> Assignment: Output every entry verbatim.

> Entries provided:
***

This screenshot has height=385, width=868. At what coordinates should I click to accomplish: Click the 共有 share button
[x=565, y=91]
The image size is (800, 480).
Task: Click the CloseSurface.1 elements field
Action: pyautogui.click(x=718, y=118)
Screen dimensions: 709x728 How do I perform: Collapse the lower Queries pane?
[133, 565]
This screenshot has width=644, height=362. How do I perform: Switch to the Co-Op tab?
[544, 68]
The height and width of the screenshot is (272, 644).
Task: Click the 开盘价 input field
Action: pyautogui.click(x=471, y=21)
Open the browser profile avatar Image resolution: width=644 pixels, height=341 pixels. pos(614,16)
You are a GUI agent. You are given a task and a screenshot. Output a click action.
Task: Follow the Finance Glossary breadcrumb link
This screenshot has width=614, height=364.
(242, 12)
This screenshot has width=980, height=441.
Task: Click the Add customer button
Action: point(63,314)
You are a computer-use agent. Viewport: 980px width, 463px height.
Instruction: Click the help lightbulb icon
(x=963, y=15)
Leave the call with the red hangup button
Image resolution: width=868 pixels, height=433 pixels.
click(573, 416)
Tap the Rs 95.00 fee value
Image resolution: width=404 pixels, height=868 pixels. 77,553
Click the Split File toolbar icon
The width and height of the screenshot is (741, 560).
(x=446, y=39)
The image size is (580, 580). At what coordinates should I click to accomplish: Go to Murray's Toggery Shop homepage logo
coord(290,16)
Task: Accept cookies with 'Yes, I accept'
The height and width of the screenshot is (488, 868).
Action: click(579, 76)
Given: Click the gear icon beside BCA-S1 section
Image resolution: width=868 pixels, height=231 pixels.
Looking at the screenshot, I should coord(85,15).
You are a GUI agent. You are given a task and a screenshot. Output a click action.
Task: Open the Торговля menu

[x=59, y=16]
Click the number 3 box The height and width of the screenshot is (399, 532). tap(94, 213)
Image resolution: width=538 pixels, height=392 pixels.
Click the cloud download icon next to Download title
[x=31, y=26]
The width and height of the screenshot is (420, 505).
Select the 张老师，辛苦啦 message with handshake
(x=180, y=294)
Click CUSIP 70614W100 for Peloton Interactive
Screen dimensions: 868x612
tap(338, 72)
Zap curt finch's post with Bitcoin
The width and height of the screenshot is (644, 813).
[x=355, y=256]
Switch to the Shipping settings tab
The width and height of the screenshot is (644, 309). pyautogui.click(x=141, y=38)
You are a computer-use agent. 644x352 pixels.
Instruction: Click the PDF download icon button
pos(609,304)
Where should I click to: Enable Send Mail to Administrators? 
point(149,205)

***

> Answer space:
This screenshot has height=385, width=868. At what coordinates should I click to accomplish: Click the 共有 share button
[x=565, y=91]
The image size is (800, 480).
Task: Click the CloseSurface.1 elements field
Action: pyautogui.click(x=718, y=118)
Screen dimensions: 709x728 How do I perform: Collapse the lower Queries pane?
[133, 565]
This screenshot has width=644, height=362. How do I perform: Switch to the Co-Op tab?
[544, 68]
The height and width of the screenshot is (272, 644).
Task: Click the 开盘价 input field
Action: pyautogui.click(x=471, y=21)
Open the browser profile avatar Image resolution: width=644 pixels, height=341 pixels. pos(614,16)
You are a GUI agent. You are given a task and a screenshot. Output a click action.
Task: Follow the Finance Glossary breadcrumb link
This screenshot has width=614, height=364.
(242, 12)
This screenshot has width=980, height=441.
Task: Click the Add customer button
Action: point(63,314)
You are a computer-use agent. Viewport: 980px width, 463px height.
Instruction: Click the help lightbulb icon
(x=963, y=15)
Leave the call with the red hangup button
Image resolution: width=868 pixels, height=433 pixels.
click(573, 416)
Tap the Rs 95.00 fee value
Image resolution: width=404 pixels, height=868 pixels. 77,553
Click the Split File toolbar icon
The width and height of the screenshot is (741, 560).
(x=446, y=39)
The image size is (580, 580). At what coordinates should I click to accomplish: Go to Murray's Toggery Shop homepage logo
coord(290,16)
Task: Accept cookies with 'Yes, I accept'
The height and width of the screenshot is (488, 868).
Action: click(579, 76)
Given: Click the gear icon beside BCA-S1 section
Image resolution: width=868 pixels, height=231 pixels.
Looking at the screenshot, I should coord(85,15).
You are a GUI agent. You are given a task and a screenshot. Output a click action.
Task: Open the Торговля menu

[x=59, y=16]
Click the number 3 box The height and width of the screenshot is (399, 532). tap(94, 213)
Image resolution: width=538 pixels, height=392 pixels.
Click the cloud download icon next to Download title
[x=31, y=26]
The width and height of the screenshot is (420, 505).
Select the 张老师，辛苦啦 message with handshake
(x=180, y=294)
Click CUSIP 70614W100 for Peloton Interactive
Screen dimensions: 868x612
tap(338, 72)
Zap curt finch's post with Bitcoin
The width and height of the screenshot is (644, 813).
[x=355, y=256]
Switch to the Shipping settings tab
The width and height of the screenshot is (644, 309). pyautogui.click(x=141, y=38)
You are a computer-use agent. 644x352 pixels.
Instruction: Click the PDF download icon button
pos(609,304)
Where should I click to: Enable Send Mail to Administrators? 
point(149,205)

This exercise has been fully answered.